The biogeochemical model used here includes an inorganic carbon cycle with the inclusion of a one-box inorganic carbon reservoir. This allows the computation of the average isotopic composition of DIC in the oceans (see Alcott et al.43 for further details). This simplified one-box component, however, cannot capture the heterogeneity of the inorganic carbon cycle within the oceans, which we will briefly describe below.

In the modern ocean, the C-isotopic composition of DIC (δ13CDIC) is modulated by the effects of photosynthesis and respiration63,72. In the shallow portions of the ocean (<100 m depth), rates of photosynthesis outweigh those of respiration, resulting in the production of high δ13CDIC values. At progressively greater depths, rates of respiration increase over those of photosynthesis, resulting in lower δ13CDIC values.

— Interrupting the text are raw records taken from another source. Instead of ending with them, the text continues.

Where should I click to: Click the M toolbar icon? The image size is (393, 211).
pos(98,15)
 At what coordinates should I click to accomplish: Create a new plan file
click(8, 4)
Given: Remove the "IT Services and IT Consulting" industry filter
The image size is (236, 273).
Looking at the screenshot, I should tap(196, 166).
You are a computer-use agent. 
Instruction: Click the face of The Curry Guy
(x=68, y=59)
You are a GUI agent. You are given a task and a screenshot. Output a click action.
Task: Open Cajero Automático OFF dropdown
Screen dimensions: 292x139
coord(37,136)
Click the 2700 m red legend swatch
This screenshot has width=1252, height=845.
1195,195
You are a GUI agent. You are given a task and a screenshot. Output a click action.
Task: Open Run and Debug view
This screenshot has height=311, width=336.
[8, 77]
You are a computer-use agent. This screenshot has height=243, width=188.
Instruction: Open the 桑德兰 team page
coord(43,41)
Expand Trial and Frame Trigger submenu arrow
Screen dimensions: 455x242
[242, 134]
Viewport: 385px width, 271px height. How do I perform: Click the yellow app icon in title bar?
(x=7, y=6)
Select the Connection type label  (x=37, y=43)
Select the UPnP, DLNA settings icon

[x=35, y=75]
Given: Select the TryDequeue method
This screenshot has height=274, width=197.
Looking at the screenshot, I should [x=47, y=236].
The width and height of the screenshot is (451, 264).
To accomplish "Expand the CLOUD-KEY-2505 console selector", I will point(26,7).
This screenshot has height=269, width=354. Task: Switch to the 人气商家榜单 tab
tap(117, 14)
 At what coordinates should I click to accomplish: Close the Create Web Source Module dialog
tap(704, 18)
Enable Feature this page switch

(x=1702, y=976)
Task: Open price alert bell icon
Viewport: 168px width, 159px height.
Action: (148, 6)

In order to capture the heterogeneity of the ocean inorganic carbon cycle, we follow the assumption that seawater δ13CDIC values are related to seawater P concentrations, as is the case in the modern ocean63. This assumption is based on the fact that photosynthesis in shallow waters results in the uptake of P and hence lower P concentrations in shallow waters. At depth, greater rates of respiration result in the concomitant release of P and isotopically depleted C to the oceans. This innate connection between dissolved inorganic C and P results in what is referred to as the ‘Redfield slope’63. Consequently, assuming that seawater, inorganic P and C concentrations are mainly controlled by photosynthesis and respiration, the δ13CDIC can be related to seawater phosphate concentration as follows63:

$${{{\rm{\delta }}}}^{13}{C}_{{\mathrm{DIC}}}={{{{\rm{\delta }}}}^{13}{{\rm{C}}}}^{{A}.{O}.}+\frac{\Delta {photo}}{{\Sigma {{CO}}_{2}}^{A.O.}}\frac{{C}_{{\mathrm{org}}}}{{P}_{{\mathrm{org}}}}({{PO}}_{4}-{{{PO}}_{4}}^{{A}.{O}.})$$
(1)

In this equation, A.O. denotes average ocean. Therefore δ13CA.O. in our model refers to the global seawater δ13CDIC value (termed Aiso in the model code). Δphoto is the isotopic offset between organic and inorganic carbon, ΣCO2 A.O. corresponds to the average seawater DIC concentration, Corg/Porg is the ratio of C/P in biomass, PO4 is the concentration of P in the ocean region for which δ13CDIC is being calculated for and PO4A.O. is the average seawater P concentration, which in our model corresponds to the deep-ocean P concentration.

Monte Carlo parameters

As shown by the sensitivity areas (green shading) in Fig. 6, several parameters were varied across 1000 model runs for a Monte Carlo analysis. In our model runs, we varied the C/P ratio of biomass, the mean seawater DIC concentration, and the magnitude of P input to the ocean.

The C/P of biomass is known to vary with the abundance of nutrients in water bodies73. The ratio is constrained between the Redfield ratio (106) and previously speculated values of up to 40074.

The DIC concentration in the Paleoproterozoic oceans is uncertain, but current best estimates suggest that <30 mmol/L is most likely75. With this in mind, we varied the parameter between the modern seawater value of 2.2 mmol/L and 30 mmol/L as estimated by geochemical data for the Paleoproterozoic75.

We varied the magnitude of the additional P input in our model to explore how an order of magnitude increase in P input between 109 and 1010 mol P/yr would affect atmospheric O2 level.

For the full model description, including model equations and parameters, see Alcott et al.43.